[ABOUT THIS TASK] Only the lines from the start of the entries up to and including the line with "Open Classical MD" should be written out, exactly as they stand.
=== Section Start ===
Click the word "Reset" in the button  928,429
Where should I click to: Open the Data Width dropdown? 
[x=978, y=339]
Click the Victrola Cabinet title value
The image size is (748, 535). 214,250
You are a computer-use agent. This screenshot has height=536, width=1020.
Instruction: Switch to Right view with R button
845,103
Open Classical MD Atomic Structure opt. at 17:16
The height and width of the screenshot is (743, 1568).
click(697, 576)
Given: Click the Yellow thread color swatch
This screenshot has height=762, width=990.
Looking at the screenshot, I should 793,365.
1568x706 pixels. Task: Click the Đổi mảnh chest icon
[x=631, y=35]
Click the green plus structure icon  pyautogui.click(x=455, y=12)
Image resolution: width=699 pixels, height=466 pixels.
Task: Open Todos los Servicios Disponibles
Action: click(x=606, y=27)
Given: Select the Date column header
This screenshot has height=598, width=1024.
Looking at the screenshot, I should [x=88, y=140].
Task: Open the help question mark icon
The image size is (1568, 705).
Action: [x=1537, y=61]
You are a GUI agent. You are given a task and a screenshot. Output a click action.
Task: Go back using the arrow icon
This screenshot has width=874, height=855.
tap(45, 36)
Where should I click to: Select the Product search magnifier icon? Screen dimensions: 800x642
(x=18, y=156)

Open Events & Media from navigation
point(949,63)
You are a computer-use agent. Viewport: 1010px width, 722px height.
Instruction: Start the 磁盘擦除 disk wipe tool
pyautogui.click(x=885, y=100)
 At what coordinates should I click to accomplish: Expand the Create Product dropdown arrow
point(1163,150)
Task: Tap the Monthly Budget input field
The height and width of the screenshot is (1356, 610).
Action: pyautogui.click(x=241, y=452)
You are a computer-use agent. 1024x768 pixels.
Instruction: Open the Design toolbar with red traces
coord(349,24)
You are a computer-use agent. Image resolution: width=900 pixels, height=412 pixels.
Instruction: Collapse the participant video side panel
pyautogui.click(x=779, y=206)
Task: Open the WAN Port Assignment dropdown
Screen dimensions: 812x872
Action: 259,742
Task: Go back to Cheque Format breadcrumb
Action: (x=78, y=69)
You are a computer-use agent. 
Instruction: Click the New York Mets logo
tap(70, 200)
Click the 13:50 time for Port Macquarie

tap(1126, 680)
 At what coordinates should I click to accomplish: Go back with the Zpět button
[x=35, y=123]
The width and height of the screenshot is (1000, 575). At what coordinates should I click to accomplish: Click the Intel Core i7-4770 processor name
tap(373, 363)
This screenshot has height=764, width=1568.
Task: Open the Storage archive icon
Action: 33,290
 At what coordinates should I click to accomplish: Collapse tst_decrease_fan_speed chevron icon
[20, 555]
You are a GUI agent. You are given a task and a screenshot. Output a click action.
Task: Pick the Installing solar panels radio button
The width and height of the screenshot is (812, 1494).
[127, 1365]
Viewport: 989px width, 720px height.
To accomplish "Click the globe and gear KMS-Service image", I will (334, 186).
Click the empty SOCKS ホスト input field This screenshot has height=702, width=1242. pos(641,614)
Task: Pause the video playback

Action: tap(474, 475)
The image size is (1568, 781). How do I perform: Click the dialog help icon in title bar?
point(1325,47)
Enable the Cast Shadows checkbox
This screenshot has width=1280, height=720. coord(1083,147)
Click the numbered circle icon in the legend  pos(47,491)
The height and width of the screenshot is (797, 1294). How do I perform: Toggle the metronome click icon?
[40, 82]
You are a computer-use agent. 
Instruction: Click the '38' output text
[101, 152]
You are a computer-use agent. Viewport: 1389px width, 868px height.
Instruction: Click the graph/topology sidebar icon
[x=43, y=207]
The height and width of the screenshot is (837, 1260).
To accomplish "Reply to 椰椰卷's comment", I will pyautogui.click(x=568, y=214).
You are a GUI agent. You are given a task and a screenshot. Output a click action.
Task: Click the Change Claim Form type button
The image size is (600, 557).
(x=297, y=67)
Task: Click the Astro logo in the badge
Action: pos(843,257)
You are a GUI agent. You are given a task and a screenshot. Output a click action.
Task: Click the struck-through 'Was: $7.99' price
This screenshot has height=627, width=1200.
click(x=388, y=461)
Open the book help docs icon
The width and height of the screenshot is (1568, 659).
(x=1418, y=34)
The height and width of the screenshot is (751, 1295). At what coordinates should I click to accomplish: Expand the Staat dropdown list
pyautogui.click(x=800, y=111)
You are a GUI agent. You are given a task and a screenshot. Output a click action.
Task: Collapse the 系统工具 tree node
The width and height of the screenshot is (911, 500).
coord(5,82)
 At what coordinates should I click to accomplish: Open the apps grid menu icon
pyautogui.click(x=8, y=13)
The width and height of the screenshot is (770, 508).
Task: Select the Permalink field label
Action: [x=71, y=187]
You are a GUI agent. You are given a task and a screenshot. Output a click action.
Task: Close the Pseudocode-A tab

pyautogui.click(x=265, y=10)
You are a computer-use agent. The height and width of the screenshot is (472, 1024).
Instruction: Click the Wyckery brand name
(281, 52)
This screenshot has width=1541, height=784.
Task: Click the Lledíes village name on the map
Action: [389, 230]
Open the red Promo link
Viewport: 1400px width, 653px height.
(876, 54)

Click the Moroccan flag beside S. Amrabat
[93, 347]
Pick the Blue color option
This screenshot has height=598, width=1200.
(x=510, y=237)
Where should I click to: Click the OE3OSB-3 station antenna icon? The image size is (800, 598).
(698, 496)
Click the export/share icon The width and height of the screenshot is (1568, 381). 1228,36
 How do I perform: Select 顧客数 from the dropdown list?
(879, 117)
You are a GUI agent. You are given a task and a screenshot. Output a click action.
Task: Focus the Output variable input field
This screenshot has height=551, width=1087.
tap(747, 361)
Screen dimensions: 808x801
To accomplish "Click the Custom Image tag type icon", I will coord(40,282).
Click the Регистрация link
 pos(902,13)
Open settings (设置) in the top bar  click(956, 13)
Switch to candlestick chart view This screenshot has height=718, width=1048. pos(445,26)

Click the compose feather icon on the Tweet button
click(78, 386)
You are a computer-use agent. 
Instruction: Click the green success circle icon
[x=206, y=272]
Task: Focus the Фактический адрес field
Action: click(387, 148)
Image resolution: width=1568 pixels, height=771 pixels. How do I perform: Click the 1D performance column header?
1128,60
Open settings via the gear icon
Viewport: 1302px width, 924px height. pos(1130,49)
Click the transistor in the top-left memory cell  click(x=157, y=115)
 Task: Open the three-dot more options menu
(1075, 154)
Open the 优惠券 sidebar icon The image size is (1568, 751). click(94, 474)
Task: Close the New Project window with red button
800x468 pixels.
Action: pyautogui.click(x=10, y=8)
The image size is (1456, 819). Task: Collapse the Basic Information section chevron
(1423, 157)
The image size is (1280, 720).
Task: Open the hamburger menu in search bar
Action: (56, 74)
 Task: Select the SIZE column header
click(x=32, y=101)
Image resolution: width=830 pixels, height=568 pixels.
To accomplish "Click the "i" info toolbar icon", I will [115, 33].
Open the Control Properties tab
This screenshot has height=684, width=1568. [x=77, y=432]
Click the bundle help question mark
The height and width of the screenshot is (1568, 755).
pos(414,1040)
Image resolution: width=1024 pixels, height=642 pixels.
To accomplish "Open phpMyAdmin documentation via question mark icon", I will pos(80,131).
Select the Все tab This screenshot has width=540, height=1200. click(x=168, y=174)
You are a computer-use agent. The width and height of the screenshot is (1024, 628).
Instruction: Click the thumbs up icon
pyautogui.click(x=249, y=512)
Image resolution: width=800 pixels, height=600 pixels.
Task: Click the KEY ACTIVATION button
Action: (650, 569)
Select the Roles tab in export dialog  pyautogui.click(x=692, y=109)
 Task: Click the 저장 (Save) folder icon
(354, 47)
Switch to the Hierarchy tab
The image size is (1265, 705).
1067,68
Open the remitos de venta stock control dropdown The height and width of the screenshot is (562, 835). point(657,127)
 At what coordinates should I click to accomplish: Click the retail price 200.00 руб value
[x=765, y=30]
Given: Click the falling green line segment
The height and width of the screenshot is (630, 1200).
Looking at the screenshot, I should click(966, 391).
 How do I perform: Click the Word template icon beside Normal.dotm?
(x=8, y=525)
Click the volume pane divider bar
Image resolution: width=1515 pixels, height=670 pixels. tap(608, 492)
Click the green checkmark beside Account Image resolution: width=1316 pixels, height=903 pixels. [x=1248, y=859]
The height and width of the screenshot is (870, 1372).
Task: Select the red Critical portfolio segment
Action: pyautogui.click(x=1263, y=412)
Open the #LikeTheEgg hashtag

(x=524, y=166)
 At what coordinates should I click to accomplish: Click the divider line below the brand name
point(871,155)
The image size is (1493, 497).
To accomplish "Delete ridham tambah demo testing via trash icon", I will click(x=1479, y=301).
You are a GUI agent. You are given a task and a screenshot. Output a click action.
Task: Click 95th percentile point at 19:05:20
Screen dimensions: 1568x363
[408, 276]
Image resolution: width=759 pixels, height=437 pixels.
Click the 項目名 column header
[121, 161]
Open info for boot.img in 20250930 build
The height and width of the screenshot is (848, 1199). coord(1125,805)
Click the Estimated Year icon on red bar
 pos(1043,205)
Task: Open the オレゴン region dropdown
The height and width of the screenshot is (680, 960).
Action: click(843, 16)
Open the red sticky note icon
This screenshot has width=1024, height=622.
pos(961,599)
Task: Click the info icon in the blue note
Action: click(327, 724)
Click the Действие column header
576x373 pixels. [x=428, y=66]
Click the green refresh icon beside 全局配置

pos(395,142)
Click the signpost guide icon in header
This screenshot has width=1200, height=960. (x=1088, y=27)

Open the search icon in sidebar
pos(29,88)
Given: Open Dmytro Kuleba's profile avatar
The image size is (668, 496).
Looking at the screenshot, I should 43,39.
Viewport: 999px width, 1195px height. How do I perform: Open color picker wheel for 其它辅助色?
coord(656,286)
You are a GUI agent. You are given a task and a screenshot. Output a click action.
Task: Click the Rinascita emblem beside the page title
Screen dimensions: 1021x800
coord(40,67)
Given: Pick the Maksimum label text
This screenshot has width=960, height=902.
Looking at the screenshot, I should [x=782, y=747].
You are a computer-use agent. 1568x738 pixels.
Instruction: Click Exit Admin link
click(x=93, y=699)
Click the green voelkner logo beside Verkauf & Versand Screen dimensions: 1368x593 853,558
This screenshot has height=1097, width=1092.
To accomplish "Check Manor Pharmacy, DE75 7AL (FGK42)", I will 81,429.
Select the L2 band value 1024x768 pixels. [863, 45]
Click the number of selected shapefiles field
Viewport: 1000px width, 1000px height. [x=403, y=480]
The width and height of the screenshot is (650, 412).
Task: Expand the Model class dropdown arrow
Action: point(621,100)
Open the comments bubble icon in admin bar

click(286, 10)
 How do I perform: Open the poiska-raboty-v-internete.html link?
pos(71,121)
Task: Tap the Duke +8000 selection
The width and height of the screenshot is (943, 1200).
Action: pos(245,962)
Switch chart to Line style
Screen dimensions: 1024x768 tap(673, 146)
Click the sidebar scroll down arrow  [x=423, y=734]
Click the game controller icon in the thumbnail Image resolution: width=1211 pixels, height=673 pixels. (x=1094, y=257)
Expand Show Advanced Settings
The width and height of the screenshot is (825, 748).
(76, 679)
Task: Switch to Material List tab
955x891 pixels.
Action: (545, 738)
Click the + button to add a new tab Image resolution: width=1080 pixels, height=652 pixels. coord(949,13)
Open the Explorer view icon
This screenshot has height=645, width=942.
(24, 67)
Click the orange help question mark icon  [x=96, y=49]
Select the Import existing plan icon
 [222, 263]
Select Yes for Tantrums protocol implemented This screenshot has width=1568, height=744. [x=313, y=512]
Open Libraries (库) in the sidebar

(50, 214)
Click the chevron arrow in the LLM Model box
=== Section End ===
[SOLUTION FOR THIS PROBLEM]
Click the word "Reset" in the button  928,429
Where should I click to: Open the Data Width dropdown? 
[x=978, y=339]
Click the Victrola Cabinet title value
The image size is (748, 535). 214,250
You are a computer-use agent. This screenshot has height=536, width=1020.
Instruction: Switch to Right view with R button
845,103
Open Classical MD Atomic Structure opt. at 17:16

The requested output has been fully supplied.